Tuesday, June 21, 2016

Unintended Consequences of Anti-Toxicity Systems

Jeff Kaplan made an excellent post on the Overwatch forums about matchmaking. It's definitely worth the read. The most interesting part, however, was this section:
For example, we recently realized that “Avoid this player” was wreaking havoc on matchmaking. One of the best Widowmaker players in the world complained to us about long queue times. We looked into it and found that hundreds of other players had avoided him (he’s a nice guy – they avoided him because they did not want to play against him, not because of misbehavior). The end result was that it took him an extremely long time to find a match. The worst part was, by the time he finally got a match, he had been waiting so long that the system had “opened up” to lower skill players. Now one of the best Widowmaker players was facing off against players at a lower skill level. As a result, we’ve disabled the Avoid system (the UI will go away in an upcoming patch). The system was designed with the best intent. But the results were pretty disastrous.
Essentially, players took a system meant to avoid toxic players, and instead chose to avoid players who were simply more skilled.

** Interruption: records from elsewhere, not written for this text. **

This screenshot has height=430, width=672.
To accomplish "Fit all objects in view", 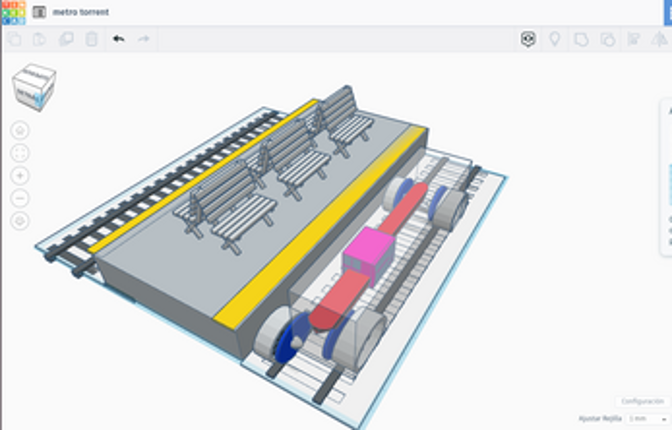I will pyautogui.click(x=21, y=153).
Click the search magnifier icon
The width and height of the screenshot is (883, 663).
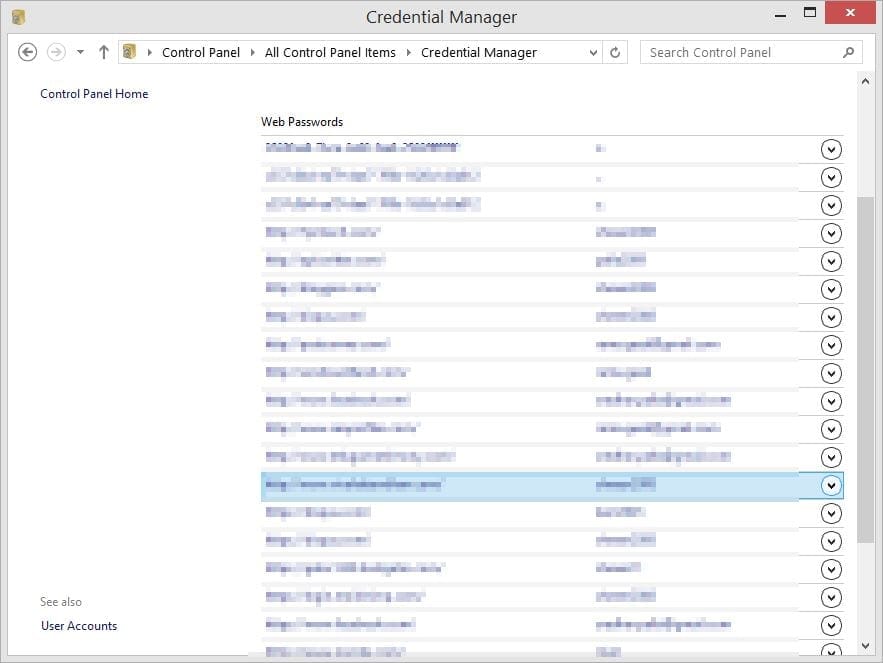point(848,52)
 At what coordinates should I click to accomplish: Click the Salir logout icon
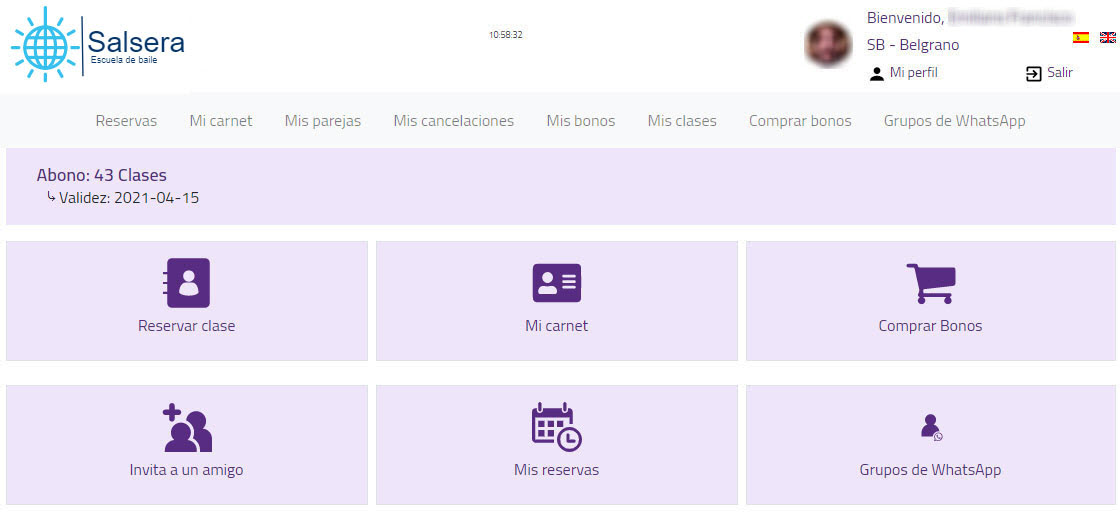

Another issue with this system is that it didn't have a cost. I think time and again, games have shown that when an action does not have a cost associated with it, people will abuse it. Think vote kicks from MMOs. Then the action gets removed or hedged with excessive restrictions, such that it becomes fairly useless.

Imagine if avoiding a player cost 50 credits (the currency for the cosmetic items). The amount of people who abuse this system would drop drastically. But if there was a cost, everyone would complain that they had to pay "real" money to avoid the people harassing them. Yet the end result is that we lose the avoid ability entirely.

5 comments:

  1. A solution would be that avoiding/votekicking players would need some objective criteria. For example you can only initiate it if he is AFK for 3 minutes or if he chats.

    If you just play actively and silently, you are immune. This way those who have reason to fear unfair kicking can simply turn chat off. Average players have no reason to fear abuse (most people don't abuse most people).

    ReplyDelete
    Replies
    1. What if the person chats appropriately? I played with a Reinhardt once who led out team like a general. He called out opponents and directed our forces appropriately. We stomped the opposing team, and it was all due to him.

      Not to mention that it is considered polite to "gg" everyone after the match.

      The problem with trying to quantify bad behavior is that it soon becomes unworkable, and the bad agents take your restrictions into account. I think it's better to let players decide what is bad behaviour, but add a cost to keep them from abusing it.

      Delete
  2. So instead of "block from chat" they implemented a "don't play against" feature and didn't expect that it would be used by lesser-skilled people against higher-skilled?

    *boggles*

    ReplyDelete
    Replies
    1. Overwatch has a "block from chat" feature as well. I guess that's why the devs were okay with removing the Avoid Player option. You can still block toxic players, even if you can't avoid them.

      Heh, to be honest, if you told me people would be avoided by skill levels, I would have imagined that players would choose to avoid low-skill players on their own team.

      Delete
    2. Rohan, your imagination is because of your MMO background.

      Most FPS players don't care about team wins and losses, just personal kills and deaths. So a low skilled teammate who loses the game don't bother them as much as a high skilled opponent who pwns them.